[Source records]
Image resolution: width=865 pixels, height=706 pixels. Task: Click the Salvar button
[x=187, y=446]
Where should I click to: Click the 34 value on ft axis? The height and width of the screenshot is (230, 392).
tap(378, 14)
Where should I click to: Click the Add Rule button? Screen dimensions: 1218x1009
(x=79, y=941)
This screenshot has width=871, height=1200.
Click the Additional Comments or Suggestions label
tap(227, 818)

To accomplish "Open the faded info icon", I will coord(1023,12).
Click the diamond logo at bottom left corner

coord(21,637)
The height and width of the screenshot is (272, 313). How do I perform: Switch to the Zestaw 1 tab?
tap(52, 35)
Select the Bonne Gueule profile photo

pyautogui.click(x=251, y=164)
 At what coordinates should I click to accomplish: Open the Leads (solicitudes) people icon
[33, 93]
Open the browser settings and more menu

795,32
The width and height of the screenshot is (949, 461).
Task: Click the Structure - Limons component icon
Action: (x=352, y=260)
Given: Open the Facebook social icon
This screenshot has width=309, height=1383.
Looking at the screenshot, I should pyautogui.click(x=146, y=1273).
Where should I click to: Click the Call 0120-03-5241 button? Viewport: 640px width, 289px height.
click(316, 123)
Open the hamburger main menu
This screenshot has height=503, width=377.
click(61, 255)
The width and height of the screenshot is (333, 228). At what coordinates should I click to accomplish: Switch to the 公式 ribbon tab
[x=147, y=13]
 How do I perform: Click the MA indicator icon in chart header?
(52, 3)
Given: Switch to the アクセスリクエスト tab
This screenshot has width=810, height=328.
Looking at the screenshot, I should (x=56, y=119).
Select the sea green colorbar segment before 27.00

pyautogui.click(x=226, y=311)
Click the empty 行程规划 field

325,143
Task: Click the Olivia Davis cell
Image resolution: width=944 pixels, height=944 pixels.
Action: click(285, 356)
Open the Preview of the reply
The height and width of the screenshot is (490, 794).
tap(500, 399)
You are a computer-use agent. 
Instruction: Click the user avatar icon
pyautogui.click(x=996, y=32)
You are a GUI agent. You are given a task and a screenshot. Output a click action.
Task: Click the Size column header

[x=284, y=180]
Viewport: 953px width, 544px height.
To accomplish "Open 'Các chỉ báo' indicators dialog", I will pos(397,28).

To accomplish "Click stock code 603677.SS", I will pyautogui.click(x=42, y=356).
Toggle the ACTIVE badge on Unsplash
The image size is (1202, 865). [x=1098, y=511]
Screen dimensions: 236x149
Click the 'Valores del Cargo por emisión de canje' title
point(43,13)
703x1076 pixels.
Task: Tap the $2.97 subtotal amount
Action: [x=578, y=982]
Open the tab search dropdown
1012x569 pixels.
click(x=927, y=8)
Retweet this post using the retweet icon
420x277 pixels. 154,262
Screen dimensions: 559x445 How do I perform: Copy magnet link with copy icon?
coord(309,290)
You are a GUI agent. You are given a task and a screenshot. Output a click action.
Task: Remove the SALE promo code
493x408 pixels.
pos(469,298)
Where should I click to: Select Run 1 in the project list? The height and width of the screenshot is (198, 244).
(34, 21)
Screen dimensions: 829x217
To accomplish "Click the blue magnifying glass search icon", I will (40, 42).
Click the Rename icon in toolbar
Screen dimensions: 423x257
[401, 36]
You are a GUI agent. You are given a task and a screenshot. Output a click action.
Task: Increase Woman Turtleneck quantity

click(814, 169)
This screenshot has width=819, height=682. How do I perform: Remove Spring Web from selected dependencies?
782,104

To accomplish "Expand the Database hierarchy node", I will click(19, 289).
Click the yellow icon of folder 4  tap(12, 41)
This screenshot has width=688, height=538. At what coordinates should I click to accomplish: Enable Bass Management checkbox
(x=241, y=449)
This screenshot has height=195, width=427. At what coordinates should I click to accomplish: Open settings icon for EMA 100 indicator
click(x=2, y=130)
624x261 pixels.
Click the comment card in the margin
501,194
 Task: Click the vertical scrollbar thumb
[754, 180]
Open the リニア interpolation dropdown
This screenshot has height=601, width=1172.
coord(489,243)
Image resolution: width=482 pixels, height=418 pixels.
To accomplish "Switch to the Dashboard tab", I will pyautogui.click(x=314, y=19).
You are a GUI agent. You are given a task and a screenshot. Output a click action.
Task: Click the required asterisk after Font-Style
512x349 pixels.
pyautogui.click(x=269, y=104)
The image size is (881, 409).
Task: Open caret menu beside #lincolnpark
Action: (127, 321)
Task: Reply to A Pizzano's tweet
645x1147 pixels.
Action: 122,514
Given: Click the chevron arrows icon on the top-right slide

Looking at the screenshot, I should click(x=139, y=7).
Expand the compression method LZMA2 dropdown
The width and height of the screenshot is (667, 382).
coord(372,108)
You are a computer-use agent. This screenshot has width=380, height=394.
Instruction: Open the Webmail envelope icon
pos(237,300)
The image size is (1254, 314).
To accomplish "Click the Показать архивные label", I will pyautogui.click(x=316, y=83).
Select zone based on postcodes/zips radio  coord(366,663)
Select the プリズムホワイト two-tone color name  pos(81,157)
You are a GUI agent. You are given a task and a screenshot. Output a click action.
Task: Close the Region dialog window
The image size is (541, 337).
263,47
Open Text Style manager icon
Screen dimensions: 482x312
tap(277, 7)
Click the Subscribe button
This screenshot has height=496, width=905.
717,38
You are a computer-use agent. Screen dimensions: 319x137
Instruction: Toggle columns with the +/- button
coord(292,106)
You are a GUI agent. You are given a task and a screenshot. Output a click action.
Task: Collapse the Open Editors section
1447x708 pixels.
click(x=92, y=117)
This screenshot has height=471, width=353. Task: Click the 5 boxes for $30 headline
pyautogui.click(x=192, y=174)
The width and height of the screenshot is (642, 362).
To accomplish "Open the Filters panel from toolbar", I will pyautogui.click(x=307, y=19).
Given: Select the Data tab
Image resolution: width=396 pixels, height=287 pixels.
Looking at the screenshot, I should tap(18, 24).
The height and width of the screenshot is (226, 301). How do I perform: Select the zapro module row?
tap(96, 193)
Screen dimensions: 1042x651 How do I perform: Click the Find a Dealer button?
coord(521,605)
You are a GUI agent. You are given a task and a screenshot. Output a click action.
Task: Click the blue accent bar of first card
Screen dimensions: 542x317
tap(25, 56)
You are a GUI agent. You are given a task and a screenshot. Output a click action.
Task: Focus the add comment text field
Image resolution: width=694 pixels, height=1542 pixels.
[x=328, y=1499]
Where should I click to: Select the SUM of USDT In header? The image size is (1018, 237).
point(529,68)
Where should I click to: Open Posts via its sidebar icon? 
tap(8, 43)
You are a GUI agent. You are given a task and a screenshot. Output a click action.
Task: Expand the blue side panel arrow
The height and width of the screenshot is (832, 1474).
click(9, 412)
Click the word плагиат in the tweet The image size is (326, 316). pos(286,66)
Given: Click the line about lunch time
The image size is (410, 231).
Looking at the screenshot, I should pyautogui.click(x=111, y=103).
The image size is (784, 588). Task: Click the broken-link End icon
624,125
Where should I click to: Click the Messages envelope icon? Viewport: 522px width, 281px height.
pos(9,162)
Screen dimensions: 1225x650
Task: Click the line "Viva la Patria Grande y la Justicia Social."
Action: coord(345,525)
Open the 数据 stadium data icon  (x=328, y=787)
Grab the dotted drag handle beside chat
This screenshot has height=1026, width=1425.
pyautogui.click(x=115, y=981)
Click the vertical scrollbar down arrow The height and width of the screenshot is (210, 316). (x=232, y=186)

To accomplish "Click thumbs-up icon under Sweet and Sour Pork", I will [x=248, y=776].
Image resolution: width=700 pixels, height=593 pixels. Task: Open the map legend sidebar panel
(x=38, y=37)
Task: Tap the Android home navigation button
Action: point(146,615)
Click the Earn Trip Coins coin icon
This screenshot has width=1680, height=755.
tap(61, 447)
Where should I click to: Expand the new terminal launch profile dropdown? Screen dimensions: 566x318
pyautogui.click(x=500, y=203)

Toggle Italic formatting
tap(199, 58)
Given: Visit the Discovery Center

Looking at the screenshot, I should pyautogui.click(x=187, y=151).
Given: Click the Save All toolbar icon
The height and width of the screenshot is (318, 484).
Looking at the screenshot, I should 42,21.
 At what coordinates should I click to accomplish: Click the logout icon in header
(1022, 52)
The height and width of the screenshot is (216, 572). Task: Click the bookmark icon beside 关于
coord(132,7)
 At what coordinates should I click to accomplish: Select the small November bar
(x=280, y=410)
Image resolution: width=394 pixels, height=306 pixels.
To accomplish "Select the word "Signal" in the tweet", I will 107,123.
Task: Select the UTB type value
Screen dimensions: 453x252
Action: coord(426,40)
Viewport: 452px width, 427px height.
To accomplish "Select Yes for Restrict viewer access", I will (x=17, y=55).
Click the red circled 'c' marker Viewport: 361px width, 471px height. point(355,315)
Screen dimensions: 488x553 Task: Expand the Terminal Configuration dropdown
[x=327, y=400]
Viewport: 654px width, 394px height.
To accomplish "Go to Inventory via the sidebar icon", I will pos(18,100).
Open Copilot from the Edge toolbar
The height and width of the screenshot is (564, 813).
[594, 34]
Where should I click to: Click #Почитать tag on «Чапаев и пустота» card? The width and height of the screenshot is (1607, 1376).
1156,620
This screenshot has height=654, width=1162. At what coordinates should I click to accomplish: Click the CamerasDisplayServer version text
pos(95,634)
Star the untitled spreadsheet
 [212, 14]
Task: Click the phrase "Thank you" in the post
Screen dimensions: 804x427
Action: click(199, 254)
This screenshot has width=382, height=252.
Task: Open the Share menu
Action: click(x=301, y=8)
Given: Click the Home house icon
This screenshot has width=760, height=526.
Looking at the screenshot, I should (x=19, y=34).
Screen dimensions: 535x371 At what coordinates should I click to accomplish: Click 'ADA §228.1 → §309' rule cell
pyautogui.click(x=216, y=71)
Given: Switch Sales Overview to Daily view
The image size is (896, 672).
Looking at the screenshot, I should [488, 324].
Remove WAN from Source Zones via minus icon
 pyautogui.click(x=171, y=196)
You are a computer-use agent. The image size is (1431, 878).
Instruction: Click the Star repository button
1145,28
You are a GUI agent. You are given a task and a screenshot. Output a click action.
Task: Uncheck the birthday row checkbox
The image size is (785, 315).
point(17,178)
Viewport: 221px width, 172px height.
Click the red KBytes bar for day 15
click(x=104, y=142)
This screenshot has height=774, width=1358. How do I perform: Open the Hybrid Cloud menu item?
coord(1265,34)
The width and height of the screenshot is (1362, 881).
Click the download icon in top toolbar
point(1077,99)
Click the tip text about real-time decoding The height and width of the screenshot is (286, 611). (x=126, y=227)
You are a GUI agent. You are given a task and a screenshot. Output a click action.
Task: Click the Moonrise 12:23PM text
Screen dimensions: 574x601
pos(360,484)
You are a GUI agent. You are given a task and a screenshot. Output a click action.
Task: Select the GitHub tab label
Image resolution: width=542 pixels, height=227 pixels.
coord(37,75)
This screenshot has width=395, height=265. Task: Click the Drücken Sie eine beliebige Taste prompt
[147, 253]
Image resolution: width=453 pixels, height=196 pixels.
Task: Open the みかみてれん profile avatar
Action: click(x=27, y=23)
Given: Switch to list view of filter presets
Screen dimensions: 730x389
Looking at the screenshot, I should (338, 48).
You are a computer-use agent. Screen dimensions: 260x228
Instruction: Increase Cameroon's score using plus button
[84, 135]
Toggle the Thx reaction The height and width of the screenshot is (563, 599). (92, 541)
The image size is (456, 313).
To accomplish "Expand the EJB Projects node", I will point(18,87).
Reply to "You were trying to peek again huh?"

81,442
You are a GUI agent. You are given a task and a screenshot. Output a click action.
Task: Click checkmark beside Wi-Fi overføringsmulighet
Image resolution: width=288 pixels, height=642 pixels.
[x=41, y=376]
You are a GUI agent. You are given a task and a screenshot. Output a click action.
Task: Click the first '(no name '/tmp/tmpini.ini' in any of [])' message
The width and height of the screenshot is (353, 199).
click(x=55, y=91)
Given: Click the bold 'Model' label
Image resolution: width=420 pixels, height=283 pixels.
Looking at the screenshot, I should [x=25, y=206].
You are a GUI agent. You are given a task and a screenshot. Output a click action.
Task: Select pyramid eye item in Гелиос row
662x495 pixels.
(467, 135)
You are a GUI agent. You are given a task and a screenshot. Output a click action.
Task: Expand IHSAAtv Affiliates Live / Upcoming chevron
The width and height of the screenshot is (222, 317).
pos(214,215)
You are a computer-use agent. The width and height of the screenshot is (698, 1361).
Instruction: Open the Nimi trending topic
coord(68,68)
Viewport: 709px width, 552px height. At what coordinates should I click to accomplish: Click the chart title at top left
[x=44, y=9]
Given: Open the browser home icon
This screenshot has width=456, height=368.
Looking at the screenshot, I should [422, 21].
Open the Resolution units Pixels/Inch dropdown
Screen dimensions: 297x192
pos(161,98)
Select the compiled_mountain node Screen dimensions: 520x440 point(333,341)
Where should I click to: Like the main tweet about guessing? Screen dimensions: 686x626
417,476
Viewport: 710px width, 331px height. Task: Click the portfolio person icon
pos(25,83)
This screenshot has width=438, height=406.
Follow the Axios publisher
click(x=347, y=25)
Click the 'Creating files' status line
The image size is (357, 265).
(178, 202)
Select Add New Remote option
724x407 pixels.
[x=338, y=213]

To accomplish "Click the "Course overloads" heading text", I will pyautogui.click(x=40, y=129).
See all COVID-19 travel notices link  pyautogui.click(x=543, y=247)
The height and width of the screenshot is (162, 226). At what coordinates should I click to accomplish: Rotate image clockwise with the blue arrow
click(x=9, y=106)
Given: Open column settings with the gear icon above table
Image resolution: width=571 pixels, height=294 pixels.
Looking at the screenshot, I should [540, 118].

Action item: Repeat, exactly as they stand above, the lines from the line with "Click the tip" to the line with "Task: Click the first", both lines included.

Expected output:
Click the tip text about real-time decoding The height and width of the screenshot is (286, 611). (x=126, y=227)
You are a GUI agent. You are given a task and a screenshot. Output a click action.
Task: Click the Moonrise 12:23PM text
Screen dimensions: 574x601
pos(360,484)
You are a GUI agent. You are given a task and a screenshot. Output a click action.
Task: Select the GitHub tab label
Image resolution: width=542 pixels, height=227 pixels.
coord(37,75)
This screenshot has width=395, height=265. Task: Click the Drücken Sie eine beliebige Taste prompt
[147, 253]
Image resolution: width=453 pixels, height=196 pixels.
Task: Open the みかみてれん profile avatar
Action: click(x=27, y=23)
Given: Switch to list view of filter presets
Screen dimensions: 730x389
Looking at the screenshot, I should (338, 48).
You are a computer-use agent. Screen dimensions: 260x228
Instruction: Increase Cameroon's score using plus button
[84, 135]
Toggle the Thx reaction The height and width of the screenshot is (563, 599). (92, 541)
The image size is (456, 313).
To accomplish "Expand the EJB Projects node", I will point(18,87).
Reply to "You were trying to peek again huh?"

81,442
You are a GUI agent. You are given a task and a screenshot. Output a click action.
Task: Click checkmark beside Wi-Fi overføringsmulighet
Image resolution: width=288 pixels, height=642 pixels.
[x=41, y=376]
You are a GUI agent. You are given a task and a screenshot. Output a click action.
Task: Click the first '(no name '/tmp/tmpini.ini' in any of [])' message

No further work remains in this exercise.